More evidence of his hard work on behalf of local disc golf can be seen this month when 700-plus amateur disc golfers from across the globe descend on Kalamazoo for the Professional Disc Golf Association’s Amateur Disc Golf World Championships July 18-25. LaBond is the director of this massive tournament, which will involve nine courses, from Vicksburg to Wayland. It’s the second time he’s directing the tournament here.
How did you get where you are today?
I started playing disc golf in 1991. I had a summer job at a park south of Ypsilanti that had a disc golf course. I moved over here to go to Western and found the nearest course was in Grand Rapids, but that was a little far to drive. There were also no courses or leagues here, and if I wanted that kind of thing, I had to start it.
So I worked with Kalamazoo County to build a course at Cold Brook Park. They gave me the go-ahead, but I had to fund-raise to pay for it and actually build the course, which meant clearing out fairways and stuff like that. It took me a few years, but over time it eventually got done. The park ranger out there helped quite a bit, and when we were short on the money needed, the county paid for the rest of it. It opened in 1995.
How would you describe the area’s disc golf environment now?
It has grown a lot. This is the 21st year for our league at Cold Brook Park, and our league membership is 206 for this summer. There are probably a half a dozen other leagues in the area too, including an all-women’s league.
There are also more courses. When I first got here, there was a course on K-College’s campus, which was like “this garbage can to that light pole.” The other one was Mountain Home Cemetery. Once the Cold Brook course was in and people could play on baskets, they much preferred the baskets to the headstones.
What other courses are there?
More get added all the time. Cold Brook was first; the course in Oshtemo (Township) Park was second. There’s a course at Robert Morris Park in Comstock (Township), and Fort Custer (National Recreation Area) has a course. For the World Championships we are also using courses in Three Rivers, Vicksburg and some near Wayland and putting in a temporary course at Timber Ridge Ski Area.
You ran the Disc Golf Worlds in 2008 in Kalamazoo. What made you want to do that again?
I thought we had good opportunities here — Bell’s Brewery was a major sponsor in 2008 and was interested in sponsoring again. It seemed like something we could pull off again and highlight the area. Since 2008, we have more courses as a result of having that tournament, and our courses became so much nicer. The summer after the 2008 Worlds, there were many new players in our area. So we figured, why not?
Do you have help?
Rusty Gorter and Kevin Dowd are the main helpers. But we have some really dedicated people who have been volunteering time to work on the courses. It’s amazing what some people have done. I am always impressed by volunteer support we get.
What keeps you up at night?
Following up on a lot of things — getting people to make sure they get done what they said they would and constantly trying to get deals finalized.
What do people say when you tell them what you do?

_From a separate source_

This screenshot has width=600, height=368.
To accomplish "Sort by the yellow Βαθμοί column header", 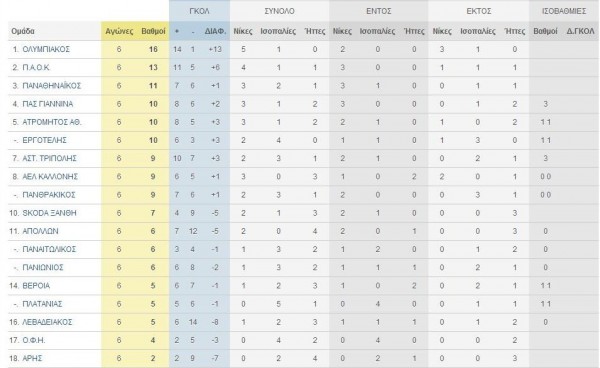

For people who know nothing about the sport, it’s a mix. They think it’s goofy and ridiculous and look down on it. Disc golf does have a negative connotation — that it’s a hippie sport and that all players do is drink and smoke pot. But the sport has really been elevated — it’s been growing by 10 percent a year for the past 10 years.
I’ve always said that disc golf can be played with a group of people, one other person or by yourself. Unlike, say baseball, you don’t need 17 other people to play.
What do you do when you aren’t doing things related to disc golf?
I have some rental properties I maintain, and I install doors and do construction. I also have two daughters and a very understanding wife.
Do you get out to play disc golf yourself?
I don’t get to play as much anymore — I spend a lot of time running Worlds, three leagues a week and other tournaments during the year. I don’t get to break away like I used to.